In: Chemistry
Urea (CH4N2O) is a common fertilizer that can be synthesized by the reaction of ammonia (NH3) with carbon dioxide as follows:
2NH3(aq)+CO2(aq)→CH4N2O(aq)+H2O(l)
In an industrial synthesis of urea, a chemist combines 129.2 kg of ammonia with 211.4 kg of carbon dioxide and obtains 180.1 kg of urea.
1).Determine the theoretical yield of urea
2).Determine the percent yield for the reaction.
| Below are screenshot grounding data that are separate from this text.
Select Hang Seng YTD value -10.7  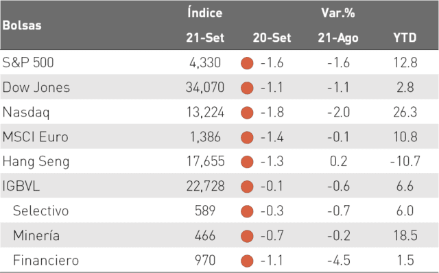pyautogui.click(x=405, y=161)
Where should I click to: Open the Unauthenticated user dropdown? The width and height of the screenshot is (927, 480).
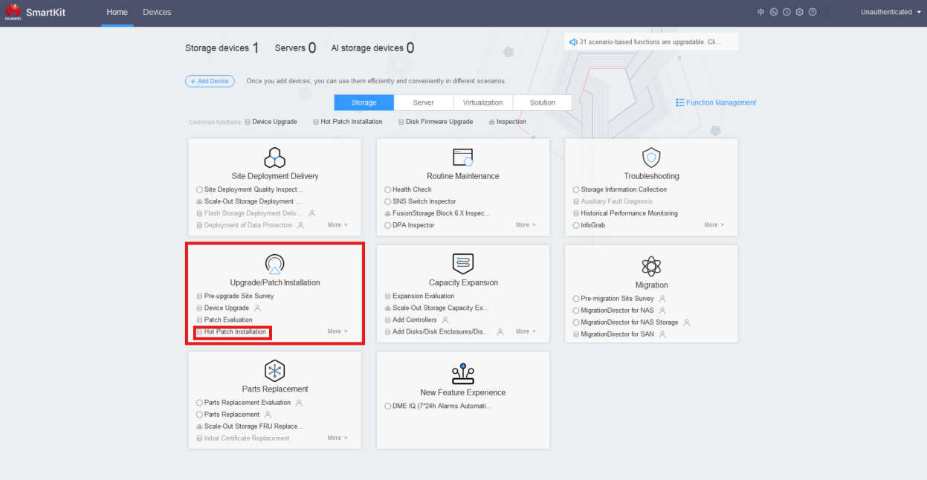click(891, 12)
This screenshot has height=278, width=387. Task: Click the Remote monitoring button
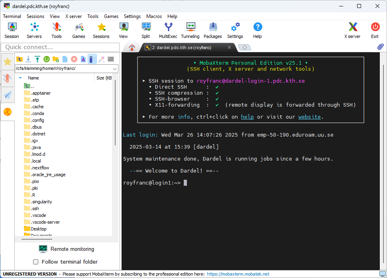[x=67, y=249]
Urea (CH4N2O) is a common fertilizer that can be synthesized by the reaction of ammonia (NH3) with carbon dioxide as follows:
2NH3(aq)+CO2(aq)→CH4N2O(aq)+H2O(l)
In an industrial synthesis of urea, a chemist combines 129.2 kg of ammonia with 211.4 kg of carbon dioxide and obtains 180.1 kg of urea.
Solution :-
a)Thereotical yield calculation
Using the mole ratio of the both reactant lets calculate the mass of the urea produced
(129.2 kg NH3 * 1000 g / 1 kg) *(1 mol NH3/17.03 g) *(1 mol CH4N2O/2 mol NH3) = 3793.3 mol urea
(211.4 kg CO2*1000g /1 kg)*(1 mol CO2/44.01 g)*(1 mol urea / 1 mol CO2) =4803 mol urea
NH3 gives less moles of urea therefore NH3 is limiting reactant
So the maximum moles of urea that can be formed = 3793.3 mol
Now lets convert moles of urea to its mass
Mass of urea = moles * molar mass
= 3793.3 mol * 60.06 g per mol
= 227826 g urea
Lets convert to kg
227826 g * 1 kg /1000 g = 228 kg urea
So the threotical yield = 228 kg urea
b)Now lets calculate the percent yield
% yield = (actual yield / theoretical yield )*100%
= (180.1 kg /228 kg)*100%
= 79.00 %